Thursday, October 19, 2006

Sharing books

I've always enjoyed reading. It's doubly enjoyable when I can share a book with someone else. And it's trebly enjoyable if that person enjoys the story so much they want to pass it on.

Yesterday, one of my coworkers brought back Outlander by Diana Gabaldon. She had stopped by to drop off the book and request the next in the series (yes!). In the process of dropping the book off, her descriptions where enthusiastic enough that her manager requested the loan of the book (yes again!!).

<Big Happy Grin>

Anyway, if you haven't read the series, do yourself a favor and pickup the first in the series. I promise, you won't be disappointed. (Unfortunately, I don't leand my books to strangers - I want them to find their way home.)

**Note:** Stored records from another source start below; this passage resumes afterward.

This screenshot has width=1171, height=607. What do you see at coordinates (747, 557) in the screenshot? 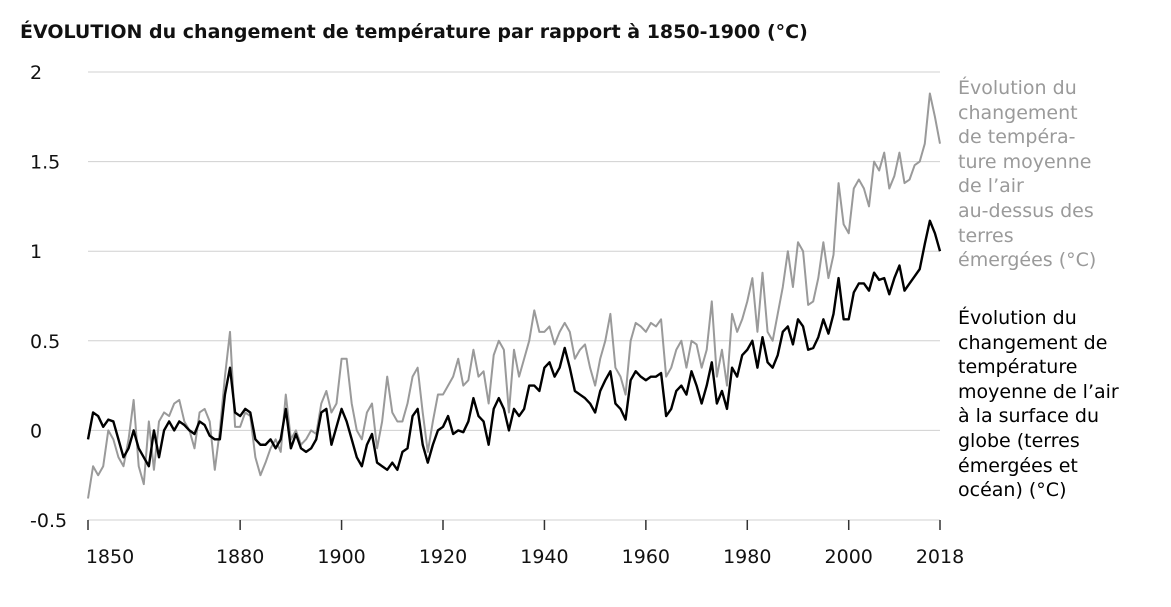
I see `x-tick-label: 1980` at bounding box center [747, 557].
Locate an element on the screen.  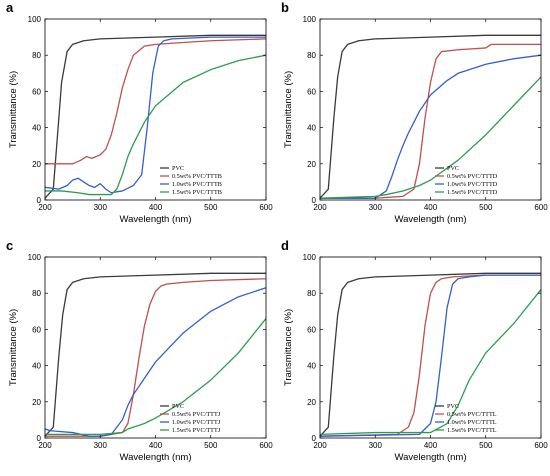
legend-label: 0.5wt% PVC/TTTB is located at coordinates (197, 176).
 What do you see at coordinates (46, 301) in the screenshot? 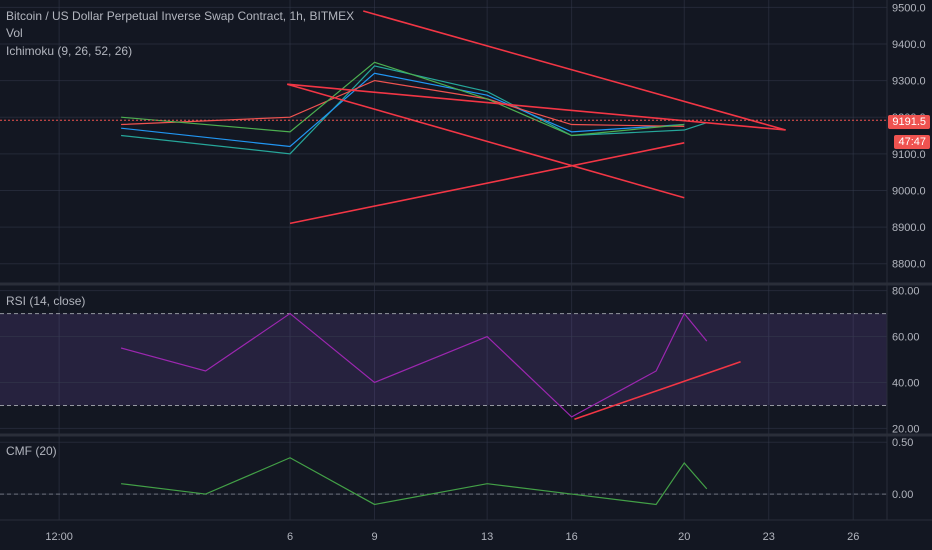
I see `rsi-indicator-label: RSI (14, close)` at bounding box center [46, 301].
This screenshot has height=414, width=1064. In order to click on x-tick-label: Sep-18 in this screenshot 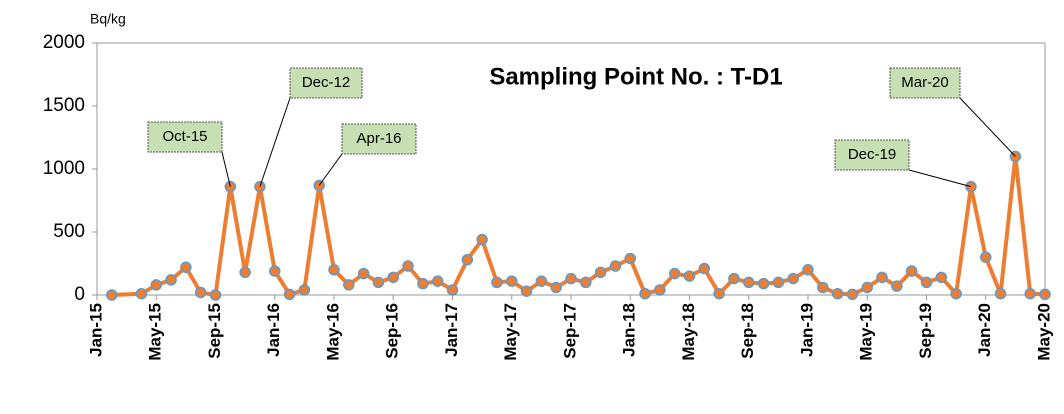, I will do `click(748, 331)`.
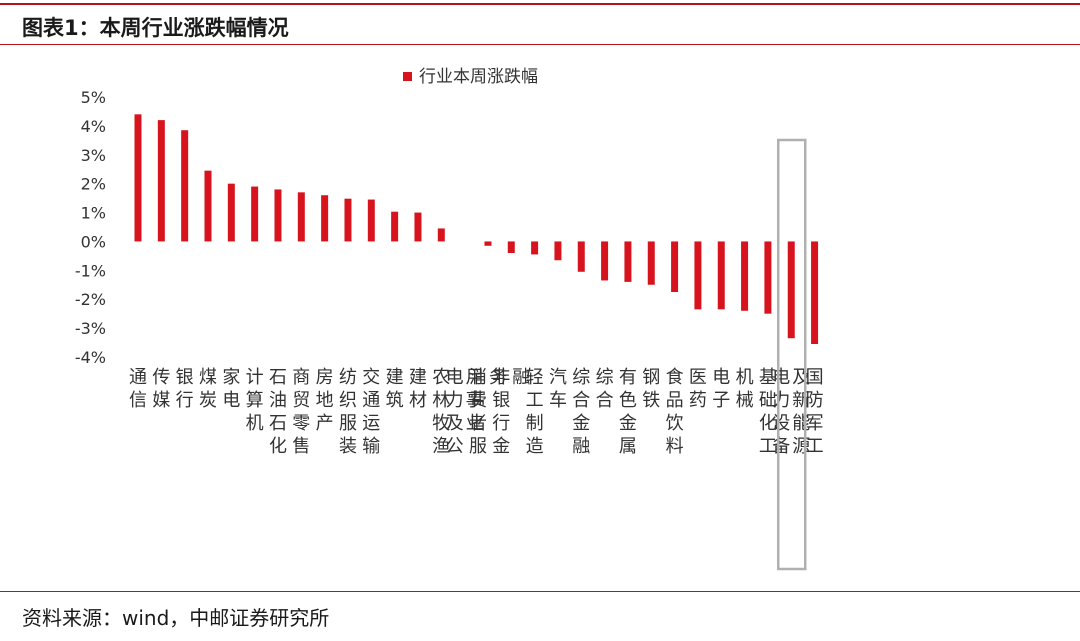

P.S. I've only read Outlander, Dragonfly in Amber, and Voyager. I see there are three more to get!

Wednesday, October 11, 2006

Subversion + Subclipse + Eclipse weirdness

I'm not sure if this is a lack of understanding on my part, or if this is some funky issue with the Subclipse plug-in, or something intrinsic with Subversion. I'm not totally sure of the basic actions to take to replicate it, but...

If I update my Subversion repository outside of Eclipse, when I do a "Synchronize with Repository," I get a whole series of directories that need to be updated. "Fine," I usually figure, "I'll just update and be done with it." It makes sense because I've committed a transaction or two elsewhere, so it'll just bring my workspace up-to-date with the latest revision, right?

Nope!

It doesn't go away. Not with the update, not with the replace with latest from repository. The only "fix" I've found is to delete the project and re-add it.

Not a total show stopper, but it is extremely annoying.

What am I missing? I'm running the 1.1.7 version of Subclipse, which is a development branch. So, that could be it, but I'd think more people than myself would whine about it...

Writin' a compiler...

I've been working on a compiler for a few weeks now - 2 hours or so in the evening, sometimes a whole 4 hours when I stretch myself to midnight. Still have to get up around 6 or 6:30, so that's pushing it...

Anyway, the language is a basic-ish language to use in my embedded and small (read: ancient) computer projects. What I've implemented to date actually works and is using an assembler I had written before with a few touch-ups. I have the basic control statements (for-next, while-do, repeat-until, goto, gosub, return, addition/subtraction, comparison operators, logical operators, along with embedded assembly and minor peephole optimizations).

I haven't added the distinction of various datatypes. I originally planned for byte, short, integer, long, possibly real, and strings. Working standard sizes, that long becomes an 8 byte datatype which is a bit large for an embedded language -- think of 8 bit microcontrollers that may only operate on one byte at a time. Is there a 'standard' data typing for 1, 2, 3, and 4 byte numbers? I'm thinking byte (1), short (2), short integer (3), integer (4). But, I'm afraid that "short integer" is too confusing - since "short" is really a "short integer". Thoughts?

I can just skip it too - but in a constrained memory footprint I may want a 3 byte number with a range to 16 million.